In order to make it work without polluting the code-base I find that I have to move the persistence into injectable strategy, which makes it good anyway. If you keep passing in `if dry_run:` everywhere you're screwed.
Also, if I'm being honest, it's much better to use `--wet-run` for the production run than to ask people to run `--dry-run` for the test run. Less likely to accidentally fire off the real stuff.
I don't want to have to type rm --wet-run tempfile.tmp every time, or mkdir -p --yes-really-do-it /usr/local/bin
The program should default to actually doing whatever thing you're asking it to do.
On the other hand it would be great if every tool had an --undo argument that would undo the last thing that program did.
I don't like the sound of `--wet-run`, but on more than one occasion I've written tools (and less frequently services) that default to `dry-run` and require `--no-dry-run` to actually make changes.
For services, I prefer having them detect where they are running.

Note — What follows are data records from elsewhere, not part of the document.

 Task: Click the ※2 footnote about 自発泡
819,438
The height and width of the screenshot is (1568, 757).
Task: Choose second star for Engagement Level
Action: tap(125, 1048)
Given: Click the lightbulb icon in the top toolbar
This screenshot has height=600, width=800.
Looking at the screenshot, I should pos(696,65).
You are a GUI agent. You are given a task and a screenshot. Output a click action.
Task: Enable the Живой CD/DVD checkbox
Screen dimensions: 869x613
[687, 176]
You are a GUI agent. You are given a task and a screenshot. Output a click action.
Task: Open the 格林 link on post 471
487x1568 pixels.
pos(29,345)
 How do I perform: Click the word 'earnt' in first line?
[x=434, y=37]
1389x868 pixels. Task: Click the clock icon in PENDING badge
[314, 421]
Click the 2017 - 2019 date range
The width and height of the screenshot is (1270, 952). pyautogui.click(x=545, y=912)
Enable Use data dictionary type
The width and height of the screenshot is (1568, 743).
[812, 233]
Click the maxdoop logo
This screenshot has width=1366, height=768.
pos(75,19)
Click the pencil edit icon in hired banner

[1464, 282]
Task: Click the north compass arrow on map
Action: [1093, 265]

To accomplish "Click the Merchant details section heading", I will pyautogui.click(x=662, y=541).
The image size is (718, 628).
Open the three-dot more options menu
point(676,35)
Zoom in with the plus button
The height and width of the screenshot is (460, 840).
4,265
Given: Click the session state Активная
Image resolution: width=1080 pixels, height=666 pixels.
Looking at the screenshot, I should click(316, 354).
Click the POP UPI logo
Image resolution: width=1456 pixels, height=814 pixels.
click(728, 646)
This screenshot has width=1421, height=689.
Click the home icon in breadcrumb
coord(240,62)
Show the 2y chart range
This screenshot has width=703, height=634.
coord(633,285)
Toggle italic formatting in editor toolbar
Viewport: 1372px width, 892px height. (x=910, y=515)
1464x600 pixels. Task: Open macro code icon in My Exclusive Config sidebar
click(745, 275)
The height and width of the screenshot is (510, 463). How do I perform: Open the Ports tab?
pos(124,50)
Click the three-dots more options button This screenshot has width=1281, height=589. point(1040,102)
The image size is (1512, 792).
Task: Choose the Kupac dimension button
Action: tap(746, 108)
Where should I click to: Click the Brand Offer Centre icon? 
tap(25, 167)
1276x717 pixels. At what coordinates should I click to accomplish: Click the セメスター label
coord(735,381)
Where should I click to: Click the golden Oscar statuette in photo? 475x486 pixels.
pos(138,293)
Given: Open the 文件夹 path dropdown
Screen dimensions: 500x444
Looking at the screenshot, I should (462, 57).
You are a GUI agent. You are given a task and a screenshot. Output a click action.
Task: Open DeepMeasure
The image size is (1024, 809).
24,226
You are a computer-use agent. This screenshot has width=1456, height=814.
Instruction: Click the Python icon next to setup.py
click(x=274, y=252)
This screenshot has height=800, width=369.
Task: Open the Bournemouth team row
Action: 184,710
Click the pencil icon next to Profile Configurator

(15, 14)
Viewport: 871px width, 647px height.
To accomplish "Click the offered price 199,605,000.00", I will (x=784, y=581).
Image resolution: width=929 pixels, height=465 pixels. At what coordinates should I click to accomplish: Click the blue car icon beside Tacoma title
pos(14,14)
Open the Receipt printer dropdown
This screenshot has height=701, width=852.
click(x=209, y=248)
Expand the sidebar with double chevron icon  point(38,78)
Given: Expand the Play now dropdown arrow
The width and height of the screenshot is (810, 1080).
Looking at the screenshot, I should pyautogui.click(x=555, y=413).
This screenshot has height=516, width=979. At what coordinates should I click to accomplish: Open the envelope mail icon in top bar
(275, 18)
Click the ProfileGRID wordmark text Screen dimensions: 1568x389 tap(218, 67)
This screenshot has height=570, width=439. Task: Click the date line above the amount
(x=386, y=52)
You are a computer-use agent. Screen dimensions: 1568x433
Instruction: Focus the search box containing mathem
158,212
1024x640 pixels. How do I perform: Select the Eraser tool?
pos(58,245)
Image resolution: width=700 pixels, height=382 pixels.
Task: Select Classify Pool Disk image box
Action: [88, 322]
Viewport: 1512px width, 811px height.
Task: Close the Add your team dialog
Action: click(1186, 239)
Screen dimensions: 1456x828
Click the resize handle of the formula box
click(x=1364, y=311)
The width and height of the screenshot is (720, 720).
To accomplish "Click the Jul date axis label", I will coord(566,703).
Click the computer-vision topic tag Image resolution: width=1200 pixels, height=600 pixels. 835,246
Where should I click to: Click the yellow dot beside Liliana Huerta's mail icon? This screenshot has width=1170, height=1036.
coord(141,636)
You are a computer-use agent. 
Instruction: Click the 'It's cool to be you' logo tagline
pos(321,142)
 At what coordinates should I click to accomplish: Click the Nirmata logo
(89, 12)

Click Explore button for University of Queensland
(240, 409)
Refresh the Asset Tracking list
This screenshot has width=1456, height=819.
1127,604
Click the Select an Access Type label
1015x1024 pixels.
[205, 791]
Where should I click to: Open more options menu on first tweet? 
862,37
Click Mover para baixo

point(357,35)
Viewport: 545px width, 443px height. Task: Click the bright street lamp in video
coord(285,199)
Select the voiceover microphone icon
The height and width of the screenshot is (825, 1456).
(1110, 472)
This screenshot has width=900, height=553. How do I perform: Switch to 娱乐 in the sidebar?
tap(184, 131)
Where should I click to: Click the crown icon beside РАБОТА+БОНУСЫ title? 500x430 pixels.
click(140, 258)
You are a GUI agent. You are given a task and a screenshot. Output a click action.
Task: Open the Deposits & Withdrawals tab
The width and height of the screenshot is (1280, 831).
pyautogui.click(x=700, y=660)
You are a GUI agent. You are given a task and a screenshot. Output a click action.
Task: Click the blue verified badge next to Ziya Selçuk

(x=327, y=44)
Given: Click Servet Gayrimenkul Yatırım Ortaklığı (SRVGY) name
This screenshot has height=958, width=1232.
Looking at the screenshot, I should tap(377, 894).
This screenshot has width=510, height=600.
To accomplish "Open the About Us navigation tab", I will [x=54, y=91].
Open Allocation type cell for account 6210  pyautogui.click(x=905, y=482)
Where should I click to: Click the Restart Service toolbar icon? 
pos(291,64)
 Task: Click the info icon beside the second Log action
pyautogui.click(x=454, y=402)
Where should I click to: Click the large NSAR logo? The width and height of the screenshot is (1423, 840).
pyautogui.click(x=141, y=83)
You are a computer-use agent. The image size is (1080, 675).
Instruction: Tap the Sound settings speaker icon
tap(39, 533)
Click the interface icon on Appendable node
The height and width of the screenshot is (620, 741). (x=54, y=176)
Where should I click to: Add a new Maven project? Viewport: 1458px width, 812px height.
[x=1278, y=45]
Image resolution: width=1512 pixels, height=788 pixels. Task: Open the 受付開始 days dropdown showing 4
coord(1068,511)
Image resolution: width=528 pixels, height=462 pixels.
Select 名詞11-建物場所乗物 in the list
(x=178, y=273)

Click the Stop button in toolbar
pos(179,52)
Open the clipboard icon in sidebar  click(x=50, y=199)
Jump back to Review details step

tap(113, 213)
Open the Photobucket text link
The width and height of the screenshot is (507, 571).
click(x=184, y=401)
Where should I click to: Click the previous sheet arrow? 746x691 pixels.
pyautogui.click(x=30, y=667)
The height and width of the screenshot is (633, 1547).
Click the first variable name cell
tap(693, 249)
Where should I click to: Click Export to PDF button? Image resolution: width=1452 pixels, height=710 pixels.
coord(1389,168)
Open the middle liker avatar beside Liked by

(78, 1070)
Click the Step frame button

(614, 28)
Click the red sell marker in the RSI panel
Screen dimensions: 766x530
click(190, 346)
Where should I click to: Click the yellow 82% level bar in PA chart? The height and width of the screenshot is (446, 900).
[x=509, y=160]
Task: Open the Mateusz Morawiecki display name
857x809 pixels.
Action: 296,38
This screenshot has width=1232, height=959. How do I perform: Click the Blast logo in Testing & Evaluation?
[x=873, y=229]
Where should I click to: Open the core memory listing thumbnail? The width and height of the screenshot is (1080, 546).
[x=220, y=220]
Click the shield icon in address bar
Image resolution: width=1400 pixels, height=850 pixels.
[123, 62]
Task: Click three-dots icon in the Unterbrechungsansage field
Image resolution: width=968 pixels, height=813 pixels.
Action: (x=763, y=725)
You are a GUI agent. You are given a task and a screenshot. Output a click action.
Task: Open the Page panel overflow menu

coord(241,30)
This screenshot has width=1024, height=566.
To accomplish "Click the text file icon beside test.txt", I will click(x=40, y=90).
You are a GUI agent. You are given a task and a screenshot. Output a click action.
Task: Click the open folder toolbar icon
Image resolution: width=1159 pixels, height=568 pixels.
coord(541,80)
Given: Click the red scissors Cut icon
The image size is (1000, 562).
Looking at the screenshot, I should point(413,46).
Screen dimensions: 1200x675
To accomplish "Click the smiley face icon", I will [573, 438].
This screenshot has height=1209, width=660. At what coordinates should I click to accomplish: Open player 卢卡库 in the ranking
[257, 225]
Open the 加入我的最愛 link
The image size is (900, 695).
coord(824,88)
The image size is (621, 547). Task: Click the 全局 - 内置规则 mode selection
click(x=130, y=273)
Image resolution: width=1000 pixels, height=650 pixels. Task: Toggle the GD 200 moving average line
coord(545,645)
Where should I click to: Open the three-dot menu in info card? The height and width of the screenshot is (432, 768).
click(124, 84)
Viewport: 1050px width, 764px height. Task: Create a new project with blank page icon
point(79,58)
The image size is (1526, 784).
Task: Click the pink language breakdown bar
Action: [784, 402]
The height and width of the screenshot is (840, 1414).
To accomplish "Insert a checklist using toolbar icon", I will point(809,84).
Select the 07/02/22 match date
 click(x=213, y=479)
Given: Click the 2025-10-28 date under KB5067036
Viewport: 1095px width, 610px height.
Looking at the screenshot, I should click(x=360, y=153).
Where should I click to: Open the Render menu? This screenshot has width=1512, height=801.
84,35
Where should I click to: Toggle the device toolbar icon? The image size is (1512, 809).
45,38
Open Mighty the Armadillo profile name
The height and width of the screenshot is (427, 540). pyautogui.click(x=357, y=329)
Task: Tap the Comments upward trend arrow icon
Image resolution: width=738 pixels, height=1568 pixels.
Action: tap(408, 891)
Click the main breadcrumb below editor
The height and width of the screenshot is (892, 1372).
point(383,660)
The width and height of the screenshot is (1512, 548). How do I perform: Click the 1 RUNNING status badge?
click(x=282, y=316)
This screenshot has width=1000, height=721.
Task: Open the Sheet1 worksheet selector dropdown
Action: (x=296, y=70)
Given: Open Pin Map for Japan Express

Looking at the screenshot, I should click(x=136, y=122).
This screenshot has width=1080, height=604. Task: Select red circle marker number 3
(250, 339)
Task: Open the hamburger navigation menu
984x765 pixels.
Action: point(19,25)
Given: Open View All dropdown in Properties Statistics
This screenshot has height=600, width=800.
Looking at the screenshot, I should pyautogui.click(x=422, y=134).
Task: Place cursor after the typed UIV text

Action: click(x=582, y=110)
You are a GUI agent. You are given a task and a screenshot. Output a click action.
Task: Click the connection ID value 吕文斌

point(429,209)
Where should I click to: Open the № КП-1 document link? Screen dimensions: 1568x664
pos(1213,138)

Ie if it's running in a dev environment, it's going to use a dev db by default.
this is where design patterns come in handy even tho folks roll their eyes at it.
One nice way to do things, if you can get away with it, is to model the actions your application takes explicitly, and pass them to a central thing that actually handles them. Then there can be one place in your code that actually needs to understand whether it's doing a dry run or not. Ideally this would be just returning them from your core logic, "functional core, imperative shell" style.